• _THE INPUT_:
[Start of section]

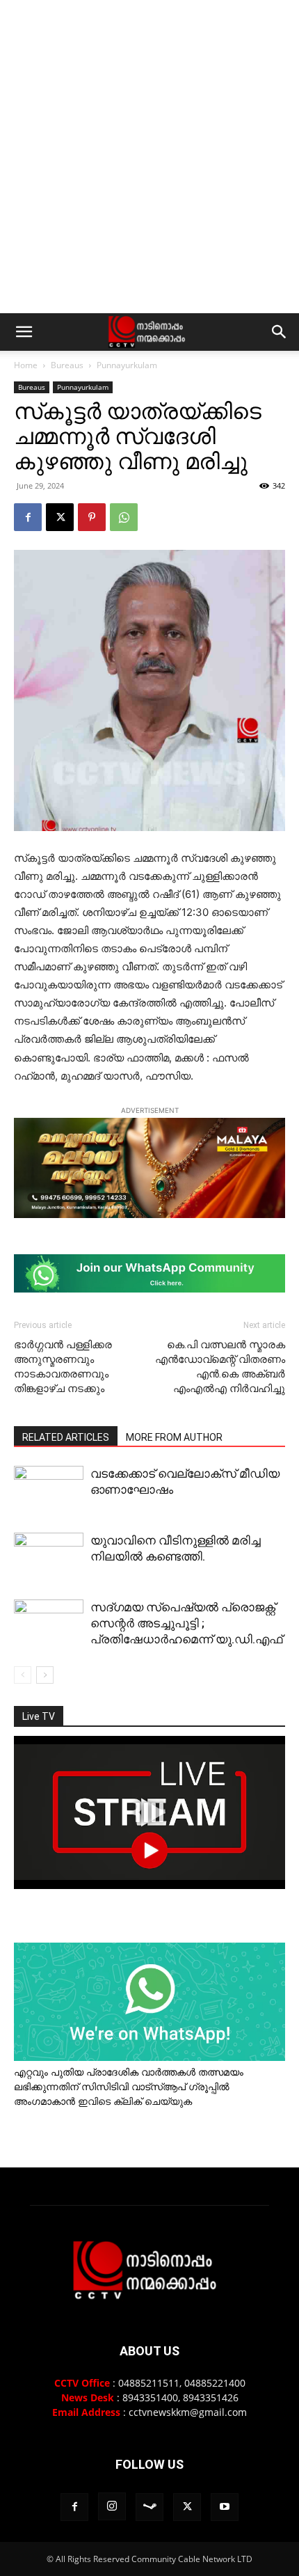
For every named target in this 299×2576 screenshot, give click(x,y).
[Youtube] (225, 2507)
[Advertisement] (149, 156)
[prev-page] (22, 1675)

[End of section]
[Start of section]

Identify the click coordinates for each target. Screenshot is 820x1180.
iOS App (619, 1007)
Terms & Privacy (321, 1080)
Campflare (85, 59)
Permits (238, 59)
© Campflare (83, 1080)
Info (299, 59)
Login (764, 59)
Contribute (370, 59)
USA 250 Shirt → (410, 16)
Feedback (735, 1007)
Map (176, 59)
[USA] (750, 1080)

[End of section]

• _PROBLEM STATEMENT_: Report each line of the entries where the word "click" occurs.

• _WORKED SOLUTION_:
For every named target in this 299×2576 screenshot, give click(x,y).
Identify the click coordinates for each target. Screenshot is 820x1180.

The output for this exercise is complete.